**Written instruction:** Write out all of the lines below as a numbered list, leaving out any blank lines.

[Some lines]

——

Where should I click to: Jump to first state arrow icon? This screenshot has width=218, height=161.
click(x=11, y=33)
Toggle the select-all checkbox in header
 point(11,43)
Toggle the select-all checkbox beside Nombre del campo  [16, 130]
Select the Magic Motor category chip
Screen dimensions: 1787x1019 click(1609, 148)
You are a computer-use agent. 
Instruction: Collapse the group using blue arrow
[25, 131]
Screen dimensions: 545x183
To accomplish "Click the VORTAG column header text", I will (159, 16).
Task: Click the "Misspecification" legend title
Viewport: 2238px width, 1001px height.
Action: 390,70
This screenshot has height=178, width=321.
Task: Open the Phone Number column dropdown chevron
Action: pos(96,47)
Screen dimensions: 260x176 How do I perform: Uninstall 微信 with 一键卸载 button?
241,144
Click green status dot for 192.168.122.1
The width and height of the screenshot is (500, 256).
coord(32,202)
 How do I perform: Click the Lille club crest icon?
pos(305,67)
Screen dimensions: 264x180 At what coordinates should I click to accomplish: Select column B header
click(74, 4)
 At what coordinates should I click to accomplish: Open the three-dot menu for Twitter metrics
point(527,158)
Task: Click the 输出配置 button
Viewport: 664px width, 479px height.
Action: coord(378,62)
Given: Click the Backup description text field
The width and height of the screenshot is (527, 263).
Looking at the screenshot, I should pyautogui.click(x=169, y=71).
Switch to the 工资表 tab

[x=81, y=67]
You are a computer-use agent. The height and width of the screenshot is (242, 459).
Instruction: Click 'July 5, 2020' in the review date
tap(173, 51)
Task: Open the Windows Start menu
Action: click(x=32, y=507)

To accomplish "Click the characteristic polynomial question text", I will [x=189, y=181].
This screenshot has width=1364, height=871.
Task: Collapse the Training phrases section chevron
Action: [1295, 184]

——

**The result:**
1. Where should I click to: Jump to first state arrow icon? This screenshot has width=218, height=161.
2. click(x=11, y=33)
3. Toggle the select-all checkbox in header
4.  point(11,43)
5. Toggle the select-all checkbox beside Nombre del campo  [16, 130]
6. Select the Magic Motor category chip
7. Screen dimensions: 1787x1019 click(1609, 148)
8. You are a computer-use agent. 
9. Instruction: Collapse the group using blue arrow
10. [25, 131]
11. Screen dimensions: 545x183
12. To accomplish "Click the VORTAG column header text", I will (159, 16).
13. Task: Click the "Misspecification" legend title
14. Viewport: 2238px width, 1001px height.
15. Action: 390,70
16. This screenshot has height=178, width=321.
17. Task: Open the Phone Number column dropdown chevron
18. Action: pos(96,47)
19. Screen dimensions: 260x176 How do I perform: Uninstall 微信 with 一键卸载 button?
20. 241,144
21. Click green status dot for 192.168.122.1
22. The width and height of the screenshot is (500, 256).
23. coord(32,202)
24.  How do I perform: Click the Lille club crest icon?
25. pos(305,67)
26. Screen dimensions: 264x180 At what coordinates should I click to accomplish: Select column B header
27. click(74, 4)
28.  At what coordinates should I click to accomplish: Open the three-dot menu for Twitter metrics
29. point(527,158)
30. Task: Click the 输出配置 button
31. Viewport: 664px width, 479px height.
32. Action: coord(378,62)
33. Given: Click the Backup description text field
34. The width and height of the screenshot is (527, 263).
35. Looking at the screenshot, I should pyautogui.click(x=169, y=71).
36. Switch to the 工资表 tab
37. [x=81, y=67]
38. You are a computer-use agent. The height and width of the screenshot is (242, 459).
39. Instruction: Click 'July 5, 2020' in the review date
40. tap(173, 51)
41. Task: Open the Windows Start menu
42. Action: click(x=32, y=507)
43. To accomplish "Click the characteristic polynomial question text", I will [x=189, y=181].
44. This screenshot has width=1364, height=871.
45. Task: Collapse the Training phrases section chevron
46. Action: [1295, 184]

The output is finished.